--- Material for this task ---
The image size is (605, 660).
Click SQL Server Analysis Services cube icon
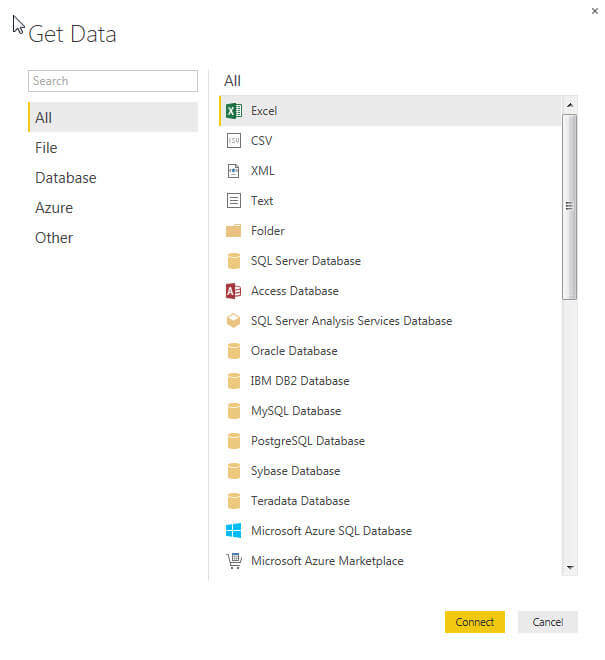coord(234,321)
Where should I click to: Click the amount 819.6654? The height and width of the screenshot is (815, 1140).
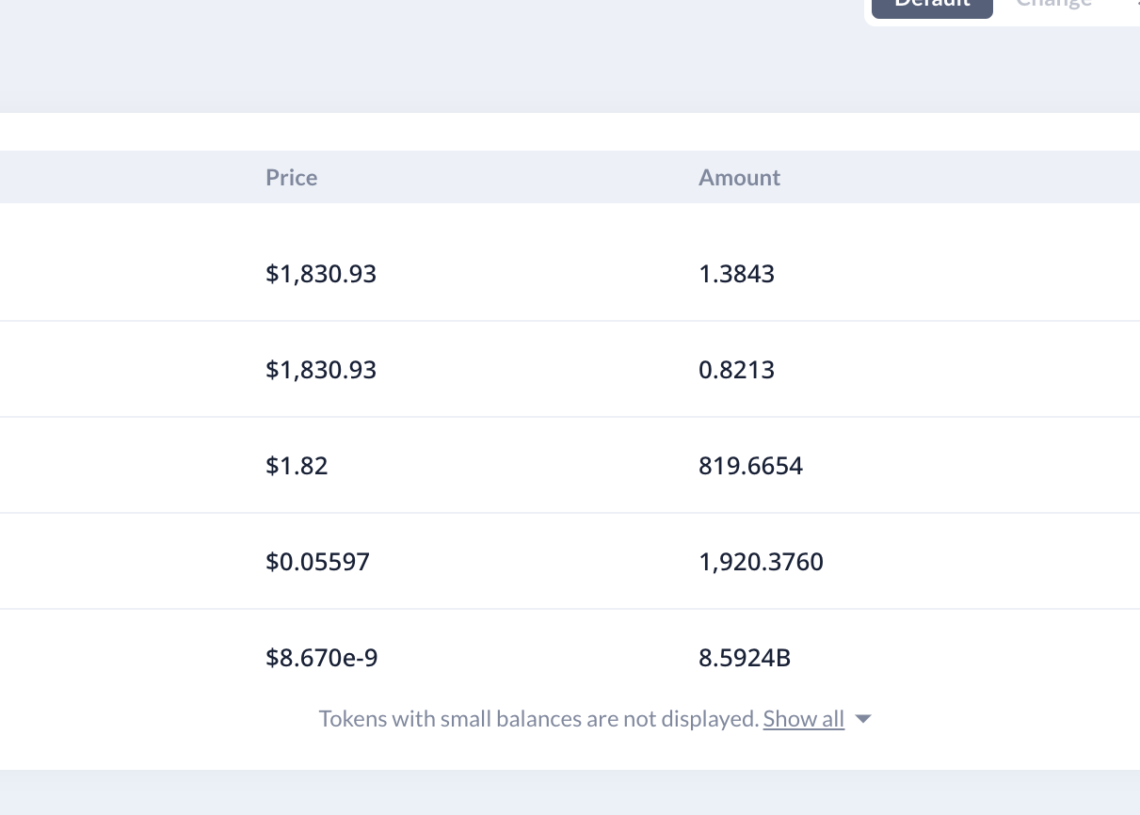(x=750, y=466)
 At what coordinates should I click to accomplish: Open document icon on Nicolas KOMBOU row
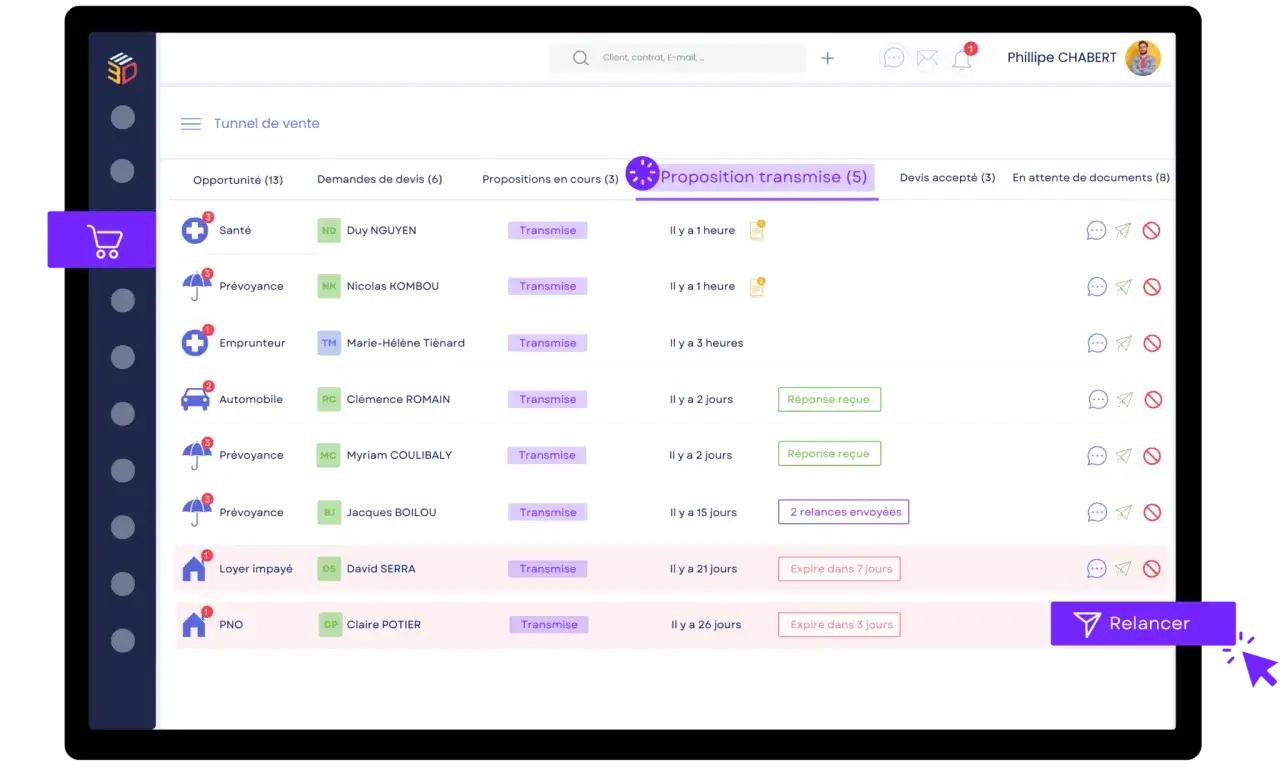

--- Task brief ---
In your copy of the records, include no pictures; repeat everything else exactly.

--- Completed task ---
The image size is (605, 660).
Click SQL Server Analysis Services cube icon
coord(234,321)
Where should I click to: Click the amount 819.6654? The height and width of the screenshot is (815, 1140).
(x=750, y=466)
 At what coordinates should I click to accomplish: Open document icon on Nicolas KOMBOU row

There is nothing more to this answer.